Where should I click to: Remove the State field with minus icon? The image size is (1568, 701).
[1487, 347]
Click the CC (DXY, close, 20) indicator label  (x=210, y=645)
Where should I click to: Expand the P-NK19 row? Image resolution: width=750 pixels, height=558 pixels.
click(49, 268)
==========
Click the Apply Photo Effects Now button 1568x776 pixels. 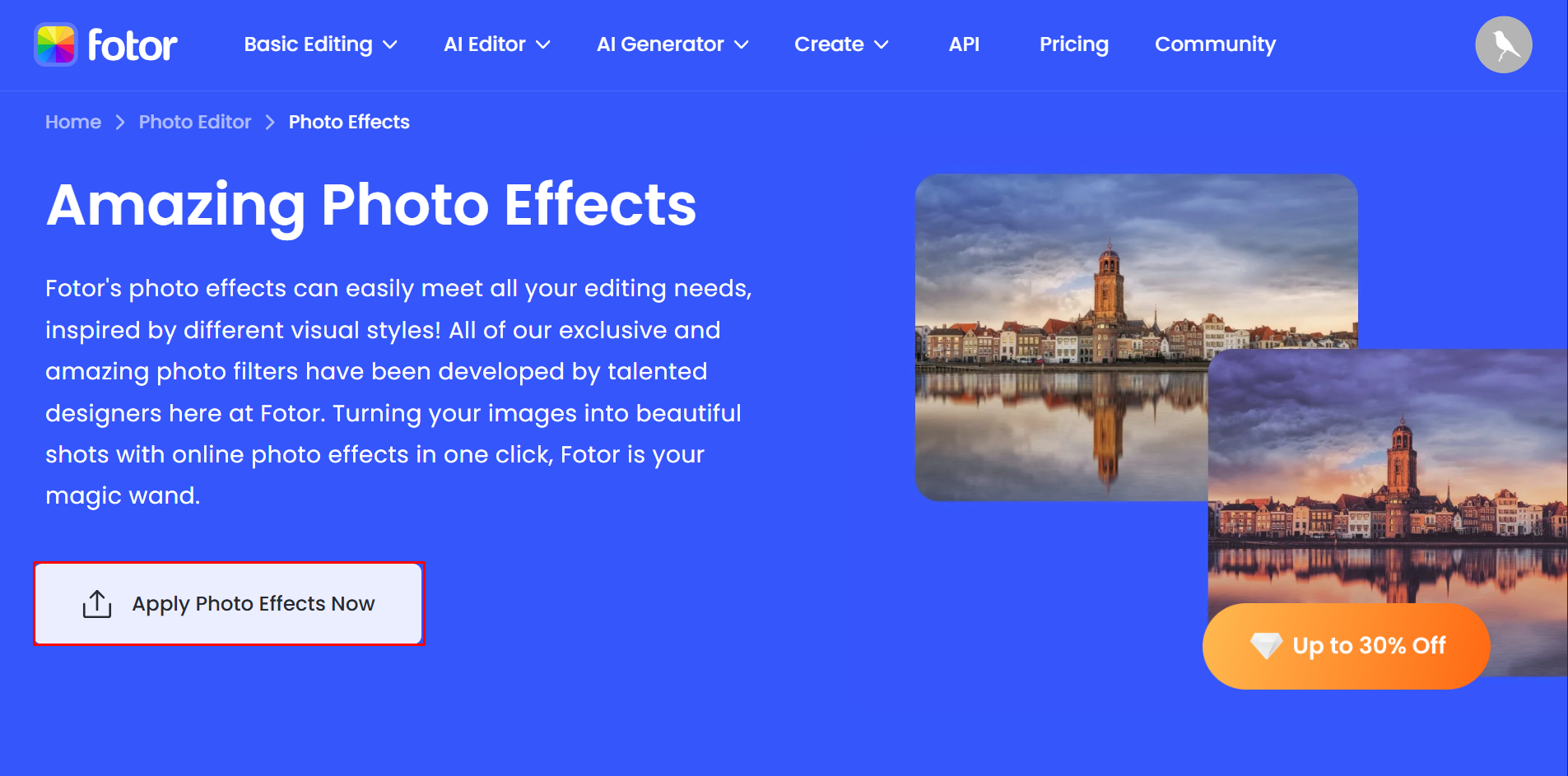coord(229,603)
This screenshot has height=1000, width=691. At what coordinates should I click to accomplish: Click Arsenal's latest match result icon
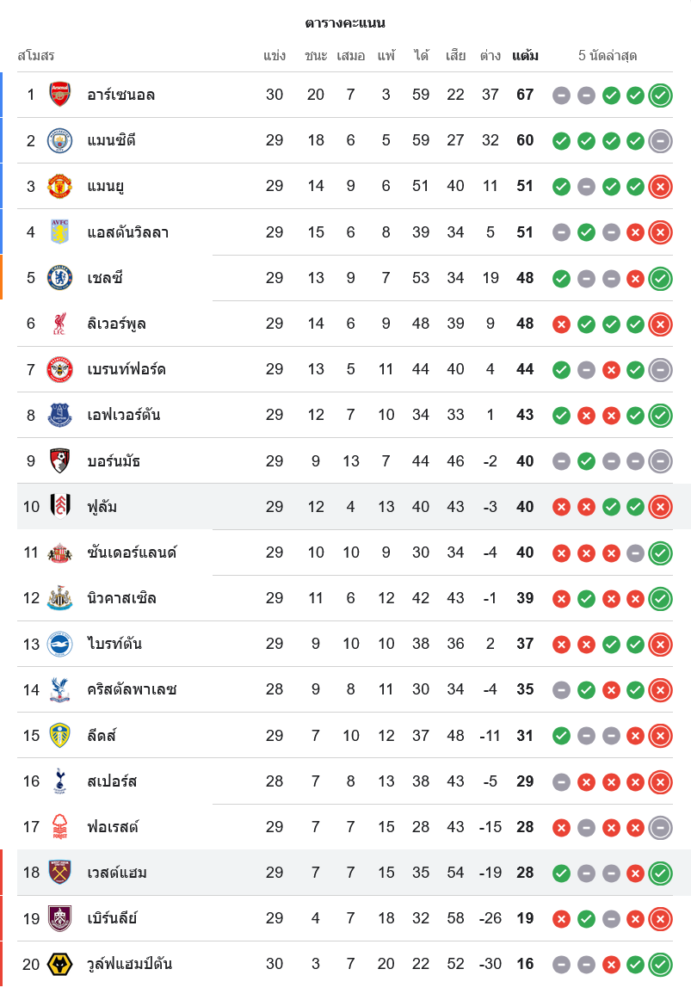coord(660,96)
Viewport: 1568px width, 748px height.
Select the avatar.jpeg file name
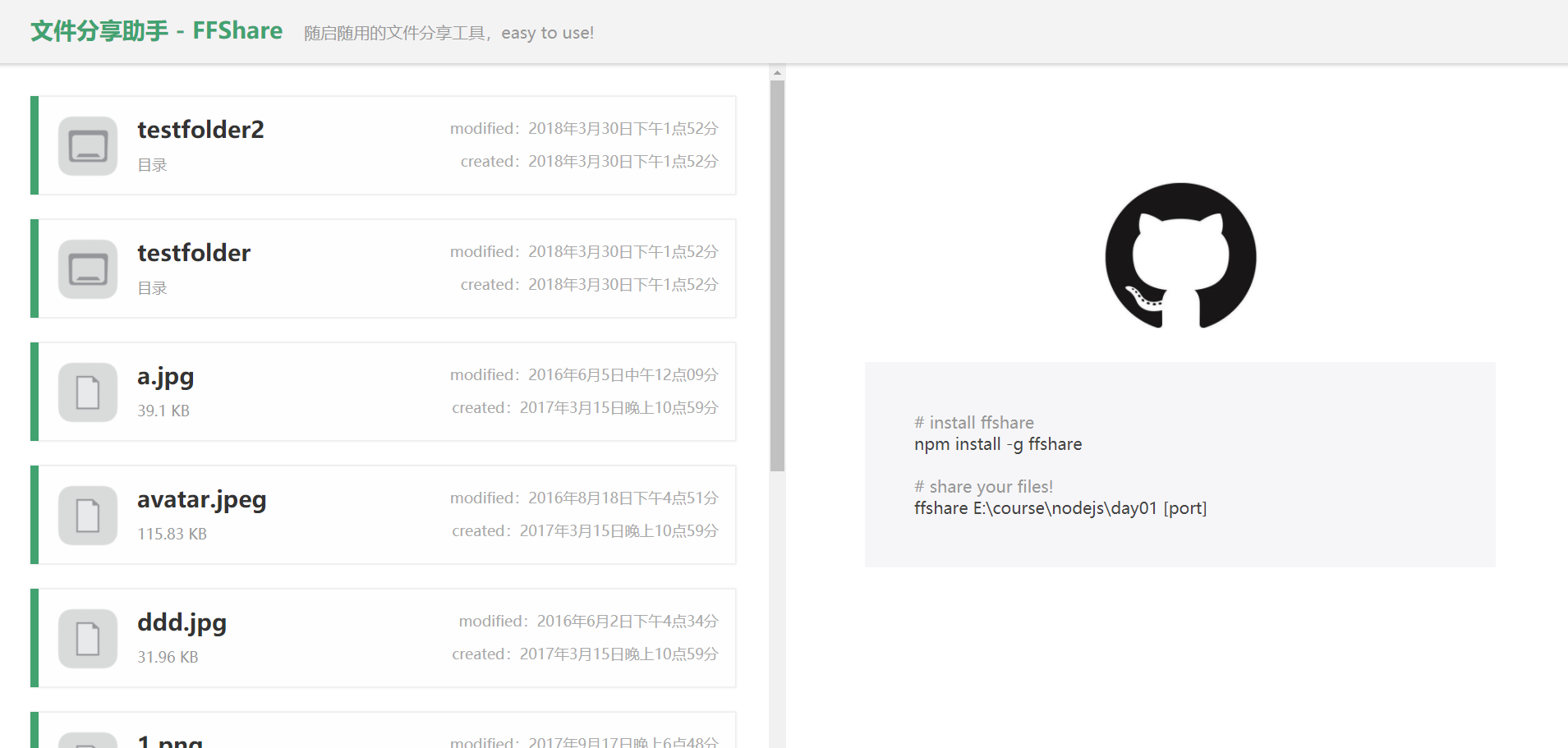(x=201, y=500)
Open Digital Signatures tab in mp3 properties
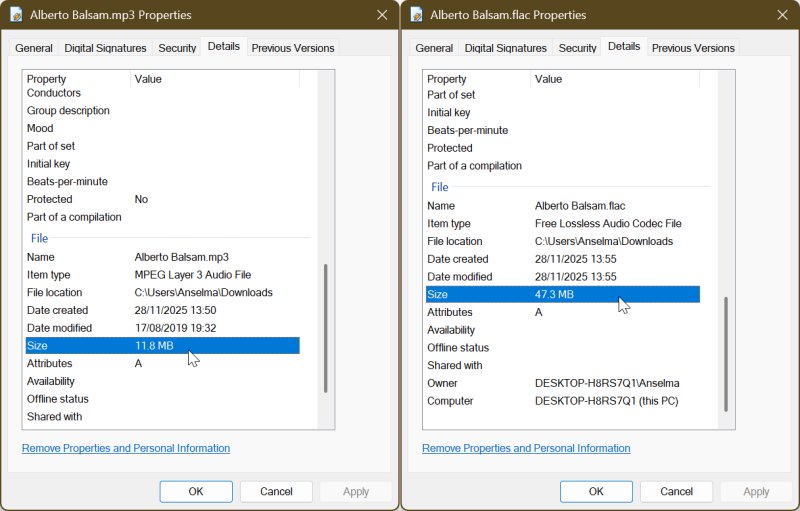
==========
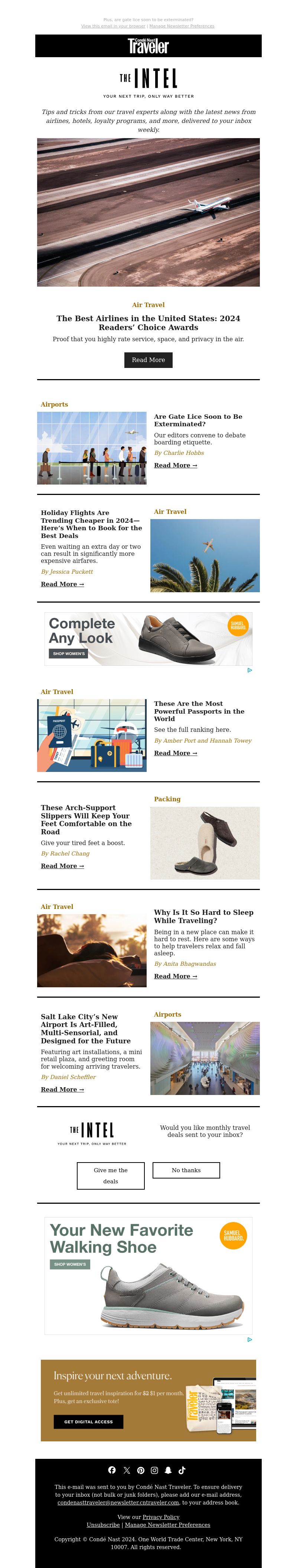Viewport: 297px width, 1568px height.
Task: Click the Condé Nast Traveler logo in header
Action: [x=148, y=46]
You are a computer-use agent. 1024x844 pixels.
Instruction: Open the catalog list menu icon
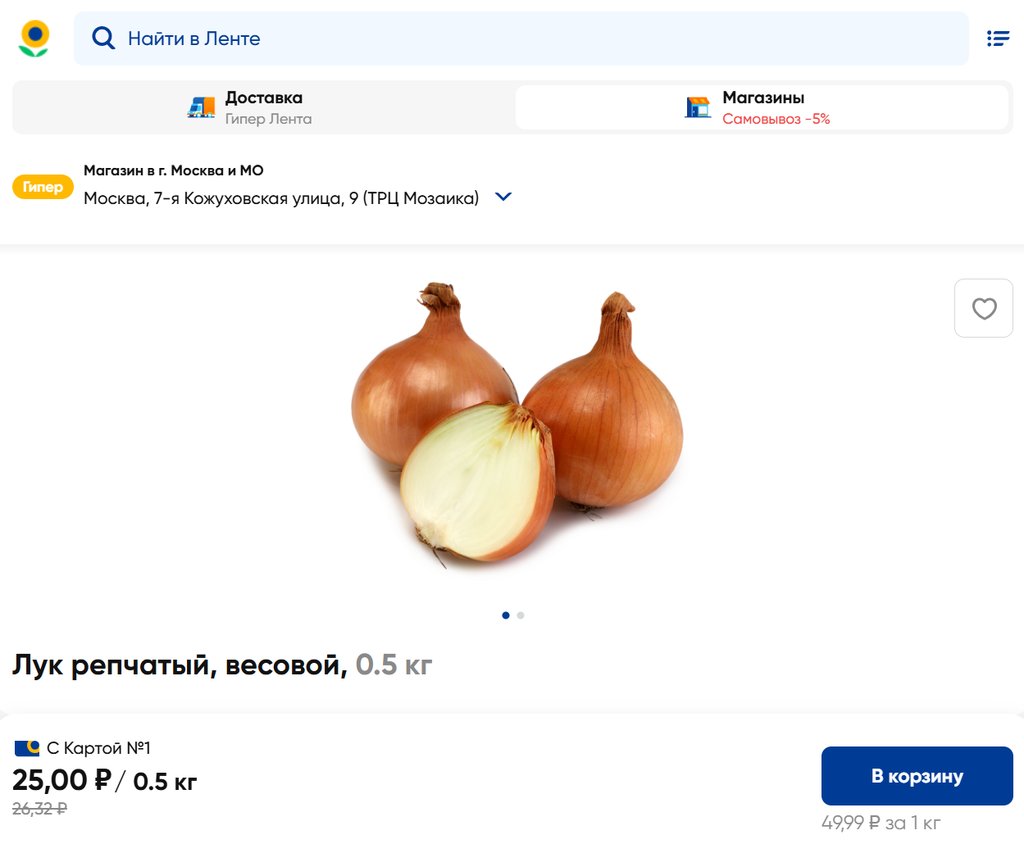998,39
==========
• _Challenge_: Rewrite the lines from the line containing "Where should I click to: Remove" up to and including the line containing "click(49, 268)" as a numbered list, leaving out blank lines.

• _Output of the exercise_:
1. Where should I click to: Remove the State field with minus icon? The image size is (1568, 701).
2. [1487, 347]
3. Click the CC (DXY, close, 20) indicator label  (x=210, y=645)
4. Where should I click to: Expand the P-NK19 row? Image resolution: width=750 pixels, height=558 pixels.
5. click(49, 268)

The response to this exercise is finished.